What If My Dog Ate Seaweed?

If your dog eats unseasoned or wild seaweed accidentally, or consumes the edible seaweed beyond the suggested quantity, immediately take him to the vet. Symptoms of seaweed poisoning are:

  • Diarrhea
  • Vomiting
  • Convulsions
  • Blockages
  • Rashes
  • Inflammations
  • Internal infections
  • Lack of coordination
  • Lethargy
  • Loss of appetite
  • Drooling
  • Difficulty in bowel movements

Always keep your dog under supervision if you and your dog are on the beach or have seaweed at home. 

Frequently Asked Questions

Can puppies eat seaweed?

No, puppies cannot have seaweed.

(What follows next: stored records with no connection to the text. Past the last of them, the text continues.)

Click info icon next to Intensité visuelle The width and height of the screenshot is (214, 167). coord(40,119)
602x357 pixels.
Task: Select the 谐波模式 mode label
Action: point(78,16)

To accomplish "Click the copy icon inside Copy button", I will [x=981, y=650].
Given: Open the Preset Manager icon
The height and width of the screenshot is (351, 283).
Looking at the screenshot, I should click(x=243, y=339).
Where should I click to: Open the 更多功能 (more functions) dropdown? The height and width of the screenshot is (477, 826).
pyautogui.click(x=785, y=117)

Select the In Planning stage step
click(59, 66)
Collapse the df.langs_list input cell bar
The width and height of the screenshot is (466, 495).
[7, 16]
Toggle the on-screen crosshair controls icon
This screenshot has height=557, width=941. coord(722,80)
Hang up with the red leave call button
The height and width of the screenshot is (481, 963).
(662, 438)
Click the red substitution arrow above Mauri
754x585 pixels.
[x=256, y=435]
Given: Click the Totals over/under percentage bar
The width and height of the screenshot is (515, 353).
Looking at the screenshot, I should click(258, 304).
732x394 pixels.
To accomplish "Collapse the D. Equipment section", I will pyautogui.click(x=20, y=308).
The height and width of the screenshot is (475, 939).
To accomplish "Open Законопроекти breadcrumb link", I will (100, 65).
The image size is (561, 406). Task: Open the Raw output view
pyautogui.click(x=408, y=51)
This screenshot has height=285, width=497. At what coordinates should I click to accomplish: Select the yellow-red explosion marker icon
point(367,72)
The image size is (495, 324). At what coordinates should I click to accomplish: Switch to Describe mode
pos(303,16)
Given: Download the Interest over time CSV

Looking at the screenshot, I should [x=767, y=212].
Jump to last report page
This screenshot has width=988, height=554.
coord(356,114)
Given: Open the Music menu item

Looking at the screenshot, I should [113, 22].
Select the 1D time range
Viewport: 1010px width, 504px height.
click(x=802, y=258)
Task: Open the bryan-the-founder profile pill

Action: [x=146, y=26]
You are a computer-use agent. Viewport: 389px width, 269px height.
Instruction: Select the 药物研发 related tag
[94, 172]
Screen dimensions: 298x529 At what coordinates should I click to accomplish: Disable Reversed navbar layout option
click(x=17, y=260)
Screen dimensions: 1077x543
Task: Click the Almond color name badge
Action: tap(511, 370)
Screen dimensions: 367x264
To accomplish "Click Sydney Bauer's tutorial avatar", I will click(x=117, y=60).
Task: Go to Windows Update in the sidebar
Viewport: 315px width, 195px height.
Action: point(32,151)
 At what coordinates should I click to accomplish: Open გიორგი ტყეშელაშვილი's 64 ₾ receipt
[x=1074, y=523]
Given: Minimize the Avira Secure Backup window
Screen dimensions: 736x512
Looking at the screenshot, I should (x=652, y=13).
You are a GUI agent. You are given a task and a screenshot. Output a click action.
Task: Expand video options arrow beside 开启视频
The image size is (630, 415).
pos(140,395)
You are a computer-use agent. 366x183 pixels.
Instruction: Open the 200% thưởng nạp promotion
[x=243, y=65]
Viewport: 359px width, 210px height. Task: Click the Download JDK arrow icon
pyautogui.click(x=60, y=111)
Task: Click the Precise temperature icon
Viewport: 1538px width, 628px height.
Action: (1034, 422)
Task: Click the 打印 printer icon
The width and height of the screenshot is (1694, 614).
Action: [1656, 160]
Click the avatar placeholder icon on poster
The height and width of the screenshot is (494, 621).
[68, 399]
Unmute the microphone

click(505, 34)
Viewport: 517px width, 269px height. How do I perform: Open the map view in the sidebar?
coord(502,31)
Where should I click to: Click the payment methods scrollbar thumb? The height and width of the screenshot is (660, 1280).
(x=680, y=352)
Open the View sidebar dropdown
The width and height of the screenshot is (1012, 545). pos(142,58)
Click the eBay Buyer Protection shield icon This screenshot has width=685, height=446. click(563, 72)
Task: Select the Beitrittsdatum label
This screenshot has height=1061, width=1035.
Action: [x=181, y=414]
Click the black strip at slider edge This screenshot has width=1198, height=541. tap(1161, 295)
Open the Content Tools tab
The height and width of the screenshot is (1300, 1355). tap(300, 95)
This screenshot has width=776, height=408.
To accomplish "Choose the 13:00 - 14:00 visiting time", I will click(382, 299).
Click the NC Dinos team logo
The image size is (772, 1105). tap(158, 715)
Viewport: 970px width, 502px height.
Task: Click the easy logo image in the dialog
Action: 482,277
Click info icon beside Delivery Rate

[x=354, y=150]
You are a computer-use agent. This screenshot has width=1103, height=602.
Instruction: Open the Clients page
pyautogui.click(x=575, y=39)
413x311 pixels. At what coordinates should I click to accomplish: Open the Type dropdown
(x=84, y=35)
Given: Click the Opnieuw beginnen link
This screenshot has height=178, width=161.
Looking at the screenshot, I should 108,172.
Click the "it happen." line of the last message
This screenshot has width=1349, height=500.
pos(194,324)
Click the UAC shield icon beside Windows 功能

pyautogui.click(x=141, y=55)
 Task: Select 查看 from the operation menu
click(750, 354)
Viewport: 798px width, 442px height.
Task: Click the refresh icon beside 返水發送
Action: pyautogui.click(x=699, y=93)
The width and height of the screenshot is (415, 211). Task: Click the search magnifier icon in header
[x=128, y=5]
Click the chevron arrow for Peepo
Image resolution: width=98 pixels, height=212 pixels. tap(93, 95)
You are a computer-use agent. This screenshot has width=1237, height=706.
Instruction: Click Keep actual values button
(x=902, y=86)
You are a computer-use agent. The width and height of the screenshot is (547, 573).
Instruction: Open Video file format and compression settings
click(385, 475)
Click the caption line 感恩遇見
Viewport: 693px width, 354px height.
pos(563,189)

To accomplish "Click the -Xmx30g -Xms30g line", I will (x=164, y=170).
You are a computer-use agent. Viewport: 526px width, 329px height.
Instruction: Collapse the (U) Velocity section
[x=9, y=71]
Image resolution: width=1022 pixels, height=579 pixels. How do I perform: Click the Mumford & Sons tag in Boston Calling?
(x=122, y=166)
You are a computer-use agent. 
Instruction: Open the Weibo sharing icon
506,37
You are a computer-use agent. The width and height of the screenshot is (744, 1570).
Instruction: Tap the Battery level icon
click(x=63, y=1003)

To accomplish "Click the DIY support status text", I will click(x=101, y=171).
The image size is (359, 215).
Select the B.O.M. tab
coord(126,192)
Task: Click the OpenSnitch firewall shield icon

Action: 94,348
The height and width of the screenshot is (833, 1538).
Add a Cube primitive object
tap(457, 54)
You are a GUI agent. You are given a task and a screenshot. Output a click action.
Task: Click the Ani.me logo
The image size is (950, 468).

This is because their stomachs are more vulnerable than an adult dog. Therefore, seaweed can be havoc on puppies.

Can dogs have beach seaweed?

No. Dogs, under any circumstances, should not have beach seaweed. Nothing is more dangerous than beach seaweed. 

Can seaweed kill dogs?

Seaweed may or may not kill dogs. Still, they cause harm to your dog if not provided in proper proportion. 

Can seaweed help a dog’s dental health?

Yes, little amounts of seaweed help a dog’s dental health due to Ascophyllum nodosum. 

Are seaweed rice crackers good for dogs?

No. Seaweed rice crackers have seasonings that are toxic to dogs. 

Final Thoughts

Cutting a long story short, only a few types of seaweed are suitable for dogs, although in a small quantity and occasionally. This is because they have a few essential nutrients like Omega 3 fatty acids, vitamins, and minerals. However, a large amount can be deadly. So, keep an eye on your dog’s food to ensure a healthy and happy life for your dog.